For those still in Burma, who have been internally displaced, who are now foreigners in an alien land, or in a refugee camp, what does liberation look like?
Perhaps dejectedly:
What could I even possibly do about it?
My adrenals are activated knowing how easily these questions can snowball into an existential crisis reminiscent of my first year at university when I found out the Israelites may not have actually crossed the Red Sea.
What does this mean? For them? For me? For the nature of God?
Elsa Tamez, a Latin American liberationist theologian, is all too familiar with these questions and writes in The Bible of the Oppressed, “The Bible does not hesitate to speak of oppression as an action directed against Yahweh Himself” (38). For Tamez, the entire biblical narrative must be read in light of God liberating God’s people from oppression. It should not merely be another easily overlooked theme. From the freeing of the slaves in Egypt to Jesus saving the adulterous woman from death by the religious leaders, God has continually shown God’s hatred of oppression. At every moment in history God has been in solidarity with the oppressed so that they may be assured that love and liberation will be realized.
For Tamez, God of Abraham is not an unfeeling deity that floats around in the sky, that plays with the life of humans like the pantheon of Greek Gods. While I hesitate to quote C.S. Lewis (as I am afraid it may induce an eye roll from a number of academics and disillusioned Protestants), Lewis brings Tamez’s quote to life through an image of God’s grief in light of injustice in The Magician’s Nephew.
“‘But please, please – won’t you – can’t you give me something that will cure Mother?’
Up till then he had been looking at the Lion’s great feet and the huge claws on them; now, in his despair, he looked up at its face. What he saw surprised him as much as anything in his whole life. For the tawny face was bent down near his own and (wonder of wonders) great shining tears stood in the Lion’s eyes. They were such big, bright tears compared with Digory’s own that for a moment he felt as if the Lion must really be sorrier about his Mother than he was himself.

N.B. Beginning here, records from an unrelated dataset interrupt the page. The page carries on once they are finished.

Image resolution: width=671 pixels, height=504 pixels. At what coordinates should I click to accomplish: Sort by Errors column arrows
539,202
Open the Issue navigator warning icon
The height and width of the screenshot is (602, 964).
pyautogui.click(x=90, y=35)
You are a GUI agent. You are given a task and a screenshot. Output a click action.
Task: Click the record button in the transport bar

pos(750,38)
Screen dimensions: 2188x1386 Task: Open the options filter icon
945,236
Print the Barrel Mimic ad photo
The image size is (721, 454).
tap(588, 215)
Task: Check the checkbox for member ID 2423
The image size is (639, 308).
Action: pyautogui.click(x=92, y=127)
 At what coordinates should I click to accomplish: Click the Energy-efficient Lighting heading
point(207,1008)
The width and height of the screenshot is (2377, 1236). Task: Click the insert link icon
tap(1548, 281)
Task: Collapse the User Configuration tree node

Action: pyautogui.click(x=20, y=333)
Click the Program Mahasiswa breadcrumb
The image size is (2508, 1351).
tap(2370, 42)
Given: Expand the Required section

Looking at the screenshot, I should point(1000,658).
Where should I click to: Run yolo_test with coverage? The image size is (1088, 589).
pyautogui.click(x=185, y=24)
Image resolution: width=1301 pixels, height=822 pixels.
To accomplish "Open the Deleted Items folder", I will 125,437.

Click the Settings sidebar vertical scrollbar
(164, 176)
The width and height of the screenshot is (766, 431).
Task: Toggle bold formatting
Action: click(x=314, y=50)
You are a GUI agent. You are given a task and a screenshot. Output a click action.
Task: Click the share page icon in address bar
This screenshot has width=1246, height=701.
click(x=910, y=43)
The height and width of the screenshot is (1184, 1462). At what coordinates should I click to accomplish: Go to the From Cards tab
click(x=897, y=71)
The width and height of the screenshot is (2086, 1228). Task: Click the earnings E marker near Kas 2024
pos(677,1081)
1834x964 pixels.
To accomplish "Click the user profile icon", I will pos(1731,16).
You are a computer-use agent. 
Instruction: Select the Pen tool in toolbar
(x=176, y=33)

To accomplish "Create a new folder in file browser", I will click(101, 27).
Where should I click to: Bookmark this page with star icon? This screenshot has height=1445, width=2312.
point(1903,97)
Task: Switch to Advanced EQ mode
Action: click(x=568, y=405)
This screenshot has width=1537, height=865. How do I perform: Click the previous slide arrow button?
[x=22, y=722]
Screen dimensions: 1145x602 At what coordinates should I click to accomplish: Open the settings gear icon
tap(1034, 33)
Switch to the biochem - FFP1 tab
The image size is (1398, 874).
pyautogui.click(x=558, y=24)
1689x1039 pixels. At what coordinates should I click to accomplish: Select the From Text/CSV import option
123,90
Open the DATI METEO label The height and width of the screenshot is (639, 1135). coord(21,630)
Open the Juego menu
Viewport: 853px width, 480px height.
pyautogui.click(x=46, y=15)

‘My son, my son,’ said Aslan. ‘I know. Grief is great.’”
What if, in an ineffable cosmic algorithm, God is somehow bound?
What if, instead of being sidetracked by passionate anger at God for a perceived lack of saving grace, we put that same passion into enacting Jesus’ call? God is waiting for us to express our faith in God through a public display of love; love which looks like working towards justice for our neighbor.
What would a world look like if we were more like Mrs. Q and truly believed that we are mandated to be the hands and feet of Christ through the Holy Spirit; coupled with the constant hope that Yahweh will do what Yahweh has always done in the biblical narrative, which is to bring justice to the oppressors and liberation to the oppressed?
“Love and truth will meet; justice and peace will kiss each other. Truth will spring up from the ground and justice will look down from the sky. Yea, the Lord will give what is good, and our land will yield its increase. Justice will go before him, and make his footsteps a way” (Psalm 85:11-13).
- [1]A witness’s plea to end Myanmar abuse‘, by John Macgregor, New York Times, May 19, 2005.